Samuel, que acababa de cumplir los dieciocho años, era un «joven brillante y un estudiante modelo», según todos los que lo conocían. Aquella tarde tenía que hacer el discurso, pero no se presentó. Estuvo en los ensayos del día anterior. Emocionado sobre el escenario, se preparó para hablar delante de todos. Pero ni siquiera los elogios de sus profesores y compañeros bastaron para apagar la tristeza que le ahogaba. Después del ensayo general, se subió en el coche y se fue a casa de su madre, allí se encerró en su habitación y cogió la pistola. «Su muerte me ha dejado destrozado», declara Jeffrey, un chico de Gioventù Studentesca en Rochester. «De pronto tuve la necesidad de saber por qué, cuál era el sentido de lo que había hecho, y por tanto el sentido de mi vida. Sam era buenísimo, todos le querían y admiraban, pero ni siquiera esto pudo salvarlo. Delante de este hecho, me sigo preguntando: ¿qué es lo que satisface al hombre?, ¿qué hace verdaderamente feliz?». Quid animo satis? Jeffrey recuerda ahora aquella frase escrita en la camiseta de unas vacaciones de GS. «En cuanto me enteré de lo sucedido, pensé en aquellas palabras de San Francisco, y entendí que no podía reducir lo que me estaba pasando».

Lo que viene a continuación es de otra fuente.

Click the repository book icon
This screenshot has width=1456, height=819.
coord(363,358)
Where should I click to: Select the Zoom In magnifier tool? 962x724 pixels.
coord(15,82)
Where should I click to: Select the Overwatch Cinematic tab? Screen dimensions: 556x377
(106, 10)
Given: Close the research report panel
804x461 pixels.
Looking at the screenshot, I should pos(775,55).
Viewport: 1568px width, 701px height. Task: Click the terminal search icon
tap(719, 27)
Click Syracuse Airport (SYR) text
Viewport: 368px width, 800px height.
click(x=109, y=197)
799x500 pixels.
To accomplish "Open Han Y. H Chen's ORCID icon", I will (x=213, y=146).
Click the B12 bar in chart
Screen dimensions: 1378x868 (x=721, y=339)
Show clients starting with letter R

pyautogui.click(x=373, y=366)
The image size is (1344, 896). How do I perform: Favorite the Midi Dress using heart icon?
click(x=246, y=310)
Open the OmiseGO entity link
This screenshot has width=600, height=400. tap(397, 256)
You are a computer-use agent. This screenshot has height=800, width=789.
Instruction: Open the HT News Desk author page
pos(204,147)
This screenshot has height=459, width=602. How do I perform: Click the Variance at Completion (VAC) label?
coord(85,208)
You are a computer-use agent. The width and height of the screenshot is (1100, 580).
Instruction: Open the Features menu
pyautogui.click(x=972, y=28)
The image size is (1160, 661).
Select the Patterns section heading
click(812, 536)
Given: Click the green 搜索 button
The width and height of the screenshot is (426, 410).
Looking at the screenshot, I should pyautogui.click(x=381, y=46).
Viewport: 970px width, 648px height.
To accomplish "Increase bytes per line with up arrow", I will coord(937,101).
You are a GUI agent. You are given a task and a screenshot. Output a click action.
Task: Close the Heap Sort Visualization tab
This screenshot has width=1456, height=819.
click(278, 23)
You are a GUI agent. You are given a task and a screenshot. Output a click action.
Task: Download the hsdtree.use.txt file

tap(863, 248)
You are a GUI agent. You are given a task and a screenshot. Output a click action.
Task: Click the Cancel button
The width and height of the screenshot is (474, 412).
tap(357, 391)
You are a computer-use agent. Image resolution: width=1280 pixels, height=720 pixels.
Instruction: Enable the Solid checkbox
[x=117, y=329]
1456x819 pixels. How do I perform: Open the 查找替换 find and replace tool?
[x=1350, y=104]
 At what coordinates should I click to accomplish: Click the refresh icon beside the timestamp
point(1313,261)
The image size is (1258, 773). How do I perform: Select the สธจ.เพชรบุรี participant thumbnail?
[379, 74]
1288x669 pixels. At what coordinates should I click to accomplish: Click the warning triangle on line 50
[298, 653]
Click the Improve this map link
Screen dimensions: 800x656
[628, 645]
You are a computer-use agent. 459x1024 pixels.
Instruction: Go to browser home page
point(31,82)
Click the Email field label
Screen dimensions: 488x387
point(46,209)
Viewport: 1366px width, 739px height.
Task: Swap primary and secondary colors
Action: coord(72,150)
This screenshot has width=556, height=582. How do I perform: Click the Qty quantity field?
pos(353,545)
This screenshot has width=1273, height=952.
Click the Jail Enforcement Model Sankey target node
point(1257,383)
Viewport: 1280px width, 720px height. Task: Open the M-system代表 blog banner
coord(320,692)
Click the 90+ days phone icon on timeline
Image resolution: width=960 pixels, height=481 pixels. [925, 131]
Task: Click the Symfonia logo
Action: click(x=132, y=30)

Al día siguiente, cuando Jeffrey y sus amigos quedaron para rezar juntos, Sebastian, uno de los responsables, les desafió: «Y nosotros, ¿qué podemos decir frente a lo que ha sucedido?». Una provocación que no dejó a ninguno indiferente y que abrió aún más la herida. «No quería quedarme en una reacción sentimental», explica Sebastian: «Muchos han intentado tapar lo que ha sucedido, porque mirar a la cara el drama de un chaval de dieciocho años que se quita la vida es muy incómodo. En Estados Unidos, siempre corremos el riesgo de “anestesiarnos”».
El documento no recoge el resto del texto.